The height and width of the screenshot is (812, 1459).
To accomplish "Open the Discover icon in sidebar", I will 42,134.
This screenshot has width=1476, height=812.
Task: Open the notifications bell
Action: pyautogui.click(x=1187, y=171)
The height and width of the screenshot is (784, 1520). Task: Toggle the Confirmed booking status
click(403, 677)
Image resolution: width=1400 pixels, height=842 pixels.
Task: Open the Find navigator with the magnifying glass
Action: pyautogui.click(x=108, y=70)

> [PROBLEM TO SOLVE]: Copy every one of the lines above word for word, in the same order.

> [ANSWER TO THIS EXERCISE]:
The height and width of the screenshot is (812, 1459).
To accomplish "Open the Discover icon in sidebar", I will 42,134.
This screenshot has width=1476, height=812.
Task: Open the notifications bell
Action: pyautogui.click(x=1187, y=171)
The height and width of the screenshot is (784, 1520). Task: Toggle the Confirmed booking status
click(403, 677)
Image resolution: width=1400 pixels, height=842 pixels.
Task: Open the Find navigator with the magnifying glass
Action: pyautogui.click(x=108, y=70)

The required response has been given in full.